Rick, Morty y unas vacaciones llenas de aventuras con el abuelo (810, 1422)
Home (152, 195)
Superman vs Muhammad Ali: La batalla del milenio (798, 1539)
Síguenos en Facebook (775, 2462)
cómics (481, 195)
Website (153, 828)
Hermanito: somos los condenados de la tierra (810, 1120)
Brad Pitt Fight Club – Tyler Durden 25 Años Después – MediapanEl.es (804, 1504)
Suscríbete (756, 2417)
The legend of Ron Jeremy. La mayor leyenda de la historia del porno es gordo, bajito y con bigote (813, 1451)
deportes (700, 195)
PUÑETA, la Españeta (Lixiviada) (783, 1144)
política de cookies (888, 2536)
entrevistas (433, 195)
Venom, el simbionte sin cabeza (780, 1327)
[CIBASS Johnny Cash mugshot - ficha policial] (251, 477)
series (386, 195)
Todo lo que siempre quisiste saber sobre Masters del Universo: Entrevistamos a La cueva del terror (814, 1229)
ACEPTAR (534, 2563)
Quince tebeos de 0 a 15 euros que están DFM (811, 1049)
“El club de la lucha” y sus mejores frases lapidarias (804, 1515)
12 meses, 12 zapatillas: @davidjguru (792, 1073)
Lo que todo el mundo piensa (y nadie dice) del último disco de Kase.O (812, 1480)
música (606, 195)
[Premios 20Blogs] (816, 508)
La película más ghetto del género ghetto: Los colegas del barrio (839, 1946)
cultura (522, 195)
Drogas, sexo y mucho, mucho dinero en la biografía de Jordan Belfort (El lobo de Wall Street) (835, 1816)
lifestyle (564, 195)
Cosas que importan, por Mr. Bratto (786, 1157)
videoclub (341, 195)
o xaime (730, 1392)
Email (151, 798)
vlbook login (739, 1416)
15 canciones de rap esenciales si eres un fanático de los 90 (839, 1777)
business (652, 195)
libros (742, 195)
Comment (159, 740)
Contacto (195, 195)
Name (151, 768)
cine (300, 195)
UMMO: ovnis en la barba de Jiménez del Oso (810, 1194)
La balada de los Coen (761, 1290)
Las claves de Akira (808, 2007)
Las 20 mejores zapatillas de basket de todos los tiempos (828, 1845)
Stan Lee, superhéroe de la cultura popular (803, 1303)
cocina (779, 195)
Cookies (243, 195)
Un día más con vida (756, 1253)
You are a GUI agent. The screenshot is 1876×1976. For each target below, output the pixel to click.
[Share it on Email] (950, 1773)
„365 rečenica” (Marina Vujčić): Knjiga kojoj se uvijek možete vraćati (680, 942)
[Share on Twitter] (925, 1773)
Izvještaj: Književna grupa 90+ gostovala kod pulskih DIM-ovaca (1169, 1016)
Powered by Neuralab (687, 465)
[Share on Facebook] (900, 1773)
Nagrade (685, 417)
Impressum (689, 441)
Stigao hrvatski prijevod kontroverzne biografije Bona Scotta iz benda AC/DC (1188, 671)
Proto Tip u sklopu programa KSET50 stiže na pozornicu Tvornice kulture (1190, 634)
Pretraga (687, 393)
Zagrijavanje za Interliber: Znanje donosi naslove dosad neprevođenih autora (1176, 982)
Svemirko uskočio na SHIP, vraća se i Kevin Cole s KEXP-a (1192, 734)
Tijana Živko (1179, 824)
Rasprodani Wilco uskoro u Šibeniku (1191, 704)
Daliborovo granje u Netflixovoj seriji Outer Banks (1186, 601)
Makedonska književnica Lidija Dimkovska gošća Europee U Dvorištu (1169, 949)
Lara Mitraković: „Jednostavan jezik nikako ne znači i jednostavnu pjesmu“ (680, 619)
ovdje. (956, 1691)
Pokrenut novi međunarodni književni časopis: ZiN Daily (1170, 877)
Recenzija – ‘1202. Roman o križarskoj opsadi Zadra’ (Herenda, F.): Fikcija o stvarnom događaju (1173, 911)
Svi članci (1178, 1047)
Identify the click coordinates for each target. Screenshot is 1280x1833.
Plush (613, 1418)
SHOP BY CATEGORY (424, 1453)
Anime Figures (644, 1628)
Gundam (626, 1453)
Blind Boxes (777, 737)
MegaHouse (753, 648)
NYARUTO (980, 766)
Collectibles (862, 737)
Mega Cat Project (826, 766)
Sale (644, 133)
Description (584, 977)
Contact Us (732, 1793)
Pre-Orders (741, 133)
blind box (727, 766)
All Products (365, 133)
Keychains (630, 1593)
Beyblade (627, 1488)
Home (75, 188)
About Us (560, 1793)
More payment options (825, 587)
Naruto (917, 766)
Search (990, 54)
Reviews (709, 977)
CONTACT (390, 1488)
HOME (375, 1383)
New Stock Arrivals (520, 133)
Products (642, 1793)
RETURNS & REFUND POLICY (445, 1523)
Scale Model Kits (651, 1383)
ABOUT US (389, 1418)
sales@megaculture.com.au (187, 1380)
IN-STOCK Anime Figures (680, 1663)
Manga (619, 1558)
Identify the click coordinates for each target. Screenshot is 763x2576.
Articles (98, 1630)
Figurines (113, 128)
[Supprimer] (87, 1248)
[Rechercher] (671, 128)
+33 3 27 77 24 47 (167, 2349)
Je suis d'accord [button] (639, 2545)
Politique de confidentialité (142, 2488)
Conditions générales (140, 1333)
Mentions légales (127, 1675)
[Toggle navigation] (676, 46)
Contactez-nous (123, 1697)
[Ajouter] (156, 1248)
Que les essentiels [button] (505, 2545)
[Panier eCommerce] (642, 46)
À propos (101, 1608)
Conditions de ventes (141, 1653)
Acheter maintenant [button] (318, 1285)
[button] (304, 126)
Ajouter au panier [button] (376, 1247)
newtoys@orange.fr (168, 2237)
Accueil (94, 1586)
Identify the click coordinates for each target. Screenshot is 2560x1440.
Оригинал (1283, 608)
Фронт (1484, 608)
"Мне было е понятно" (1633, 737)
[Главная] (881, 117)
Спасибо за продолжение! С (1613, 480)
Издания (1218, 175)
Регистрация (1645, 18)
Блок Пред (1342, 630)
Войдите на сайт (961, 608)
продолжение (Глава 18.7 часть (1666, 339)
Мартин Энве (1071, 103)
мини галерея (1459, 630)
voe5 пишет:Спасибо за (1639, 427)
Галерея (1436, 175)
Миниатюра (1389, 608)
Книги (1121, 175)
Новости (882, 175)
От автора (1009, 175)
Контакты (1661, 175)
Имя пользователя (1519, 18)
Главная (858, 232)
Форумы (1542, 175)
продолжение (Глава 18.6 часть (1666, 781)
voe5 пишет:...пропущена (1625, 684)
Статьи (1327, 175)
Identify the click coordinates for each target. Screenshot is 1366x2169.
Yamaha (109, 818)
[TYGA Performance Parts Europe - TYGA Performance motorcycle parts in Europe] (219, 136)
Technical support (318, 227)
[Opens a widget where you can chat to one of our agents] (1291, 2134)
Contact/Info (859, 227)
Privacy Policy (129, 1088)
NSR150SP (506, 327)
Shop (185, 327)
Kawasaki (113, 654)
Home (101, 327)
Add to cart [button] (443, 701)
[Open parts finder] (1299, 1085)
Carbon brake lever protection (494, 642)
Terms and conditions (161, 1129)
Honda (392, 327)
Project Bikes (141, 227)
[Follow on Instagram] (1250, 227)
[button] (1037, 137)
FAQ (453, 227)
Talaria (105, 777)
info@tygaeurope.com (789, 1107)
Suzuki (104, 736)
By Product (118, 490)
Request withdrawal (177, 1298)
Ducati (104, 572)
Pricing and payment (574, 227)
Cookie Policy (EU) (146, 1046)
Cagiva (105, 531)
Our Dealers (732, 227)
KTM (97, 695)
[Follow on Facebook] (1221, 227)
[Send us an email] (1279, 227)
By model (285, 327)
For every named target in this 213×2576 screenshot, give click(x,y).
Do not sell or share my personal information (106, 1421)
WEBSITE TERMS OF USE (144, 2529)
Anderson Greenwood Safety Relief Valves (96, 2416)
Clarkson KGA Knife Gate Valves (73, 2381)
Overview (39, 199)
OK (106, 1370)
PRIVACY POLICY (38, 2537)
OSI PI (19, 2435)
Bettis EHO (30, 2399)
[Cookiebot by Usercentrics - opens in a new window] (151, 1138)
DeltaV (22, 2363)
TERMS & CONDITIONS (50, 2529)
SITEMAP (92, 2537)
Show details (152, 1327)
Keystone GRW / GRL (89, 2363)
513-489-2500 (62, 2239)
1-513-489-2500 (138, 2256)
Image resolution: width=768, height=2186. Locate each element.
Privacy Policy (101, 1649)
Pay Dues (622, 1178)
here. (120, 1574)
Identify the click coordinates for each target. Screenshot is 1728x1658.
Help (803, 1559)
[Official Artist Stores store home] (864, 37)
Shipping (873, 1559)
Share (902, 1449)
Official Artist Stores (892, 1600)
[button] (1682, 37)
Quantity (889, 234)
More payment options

○ ○ ○

• EXERCISE:
The required output is the stretch of entries above from the line containing "música (606, 195)" through the line containing "[Share it on Email] (950, 1773)", reproduced exactly.

• ANSWER SPACE:
música (606, 195)
[Premios 20Blogs] (816, 508)
La película más ghetto del género ghetto: Los colegas del barrio (839, 1946)
cultura (522, 195)
Drogas, sexo y mucho, mucho dinero en la biografía de Jordan Belfort (El lobo de Wall Street) (835, 1816)
lifestyle (564, 195)
Cosas que importan, por Mr. Bratto (786, 1157)
videoclub (341, 195)
o xaime (730, 1392)
Email (151, 798)
vlbook login (739, 1416)
15 canciones de rap esenciales si eres un fanático de los 90 (839, 1777)
business (652, 195)
libros (742, 195)
Comment (159, 740)
Contacto (195, 195)
Name (151, 768)
cine (300, 195)
UMMO: ovnis en la barba de Jiménez del Oso (810, 1194)
La balada de los Coen (761, 1290)
Las claves de Akira (808, 2007)
Las 20 mejores zapatillas de basket de todos los tiempos (828, 1845)
Stan Lee, superhéroe de la cultura popular (803, 1303)
cocina (779, 195)
Cookies (243, 195)
Un día más con vida (756, 1253)
You are a GUI agent. The screenshot is 1876×1976. For each target below, output the pixel to click.
[Share it on Email] (950, 1773)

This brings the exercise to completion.